Record set:
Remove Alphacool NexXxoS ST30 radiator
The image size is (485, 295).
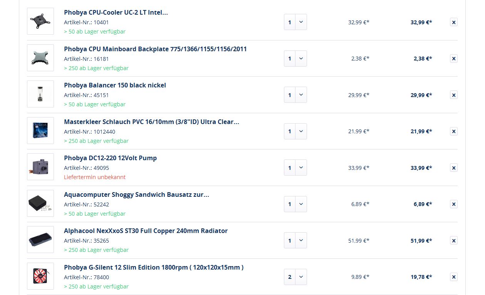click(454, 241)
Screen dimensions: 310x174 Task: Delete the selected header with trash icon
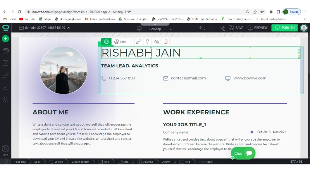click(166, 42)
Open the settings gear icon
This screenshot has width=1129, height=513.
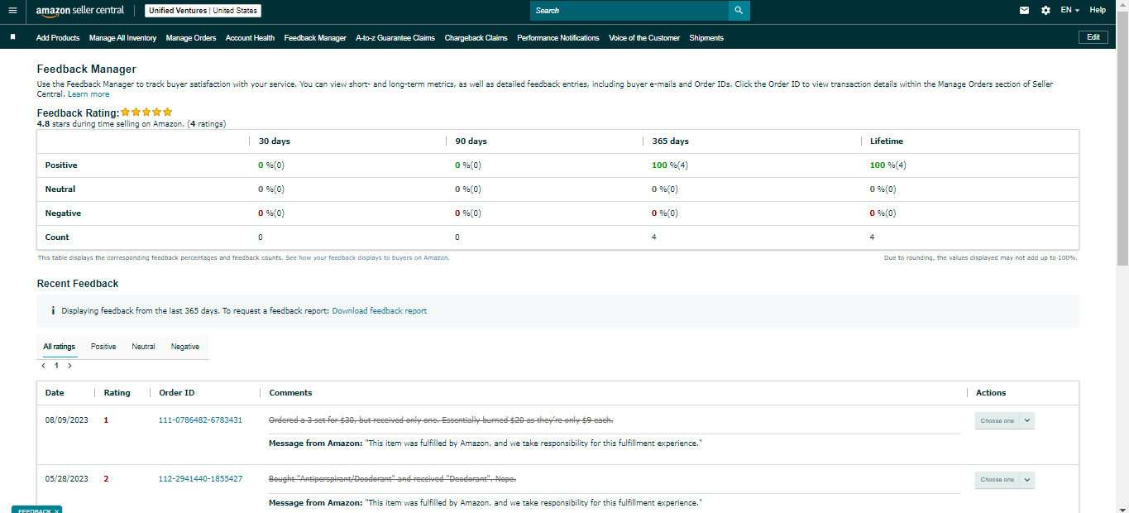point(1045,11)
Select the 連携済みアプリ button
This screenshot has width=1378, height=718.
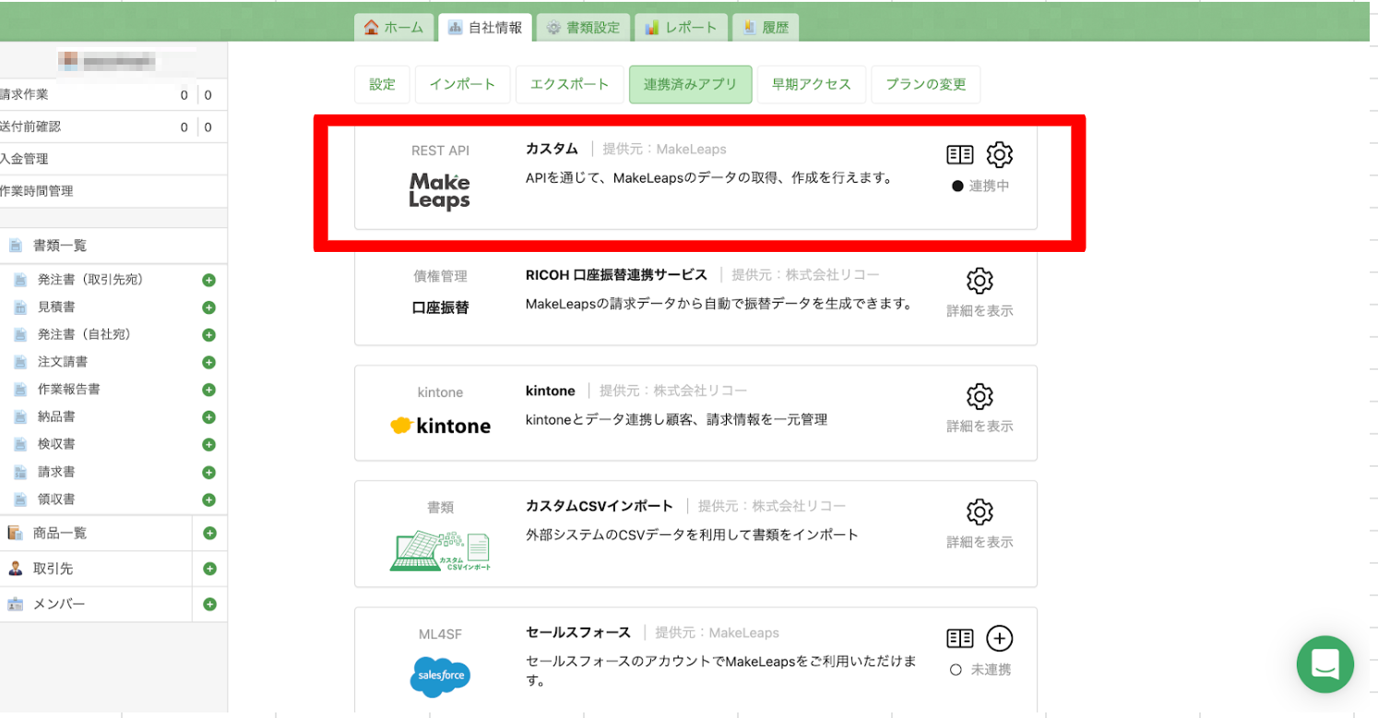pos(690,84)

What is required:
Leave the pictures out. Output exactly, and only, the lines from the one with "Screen dimensions: 310x174" through the last line of the listing above, both included.

Task result:
Screen dimensions: 310x174 Task: Delete the selected header with trash icon
click(166, 42)
Open the settings gear icon
This screenshot has width=1129, height=513.
point(1045,11)
Select the 連携済みアプリ button
This screenshot has width=1378, height=718.
pos(690,84)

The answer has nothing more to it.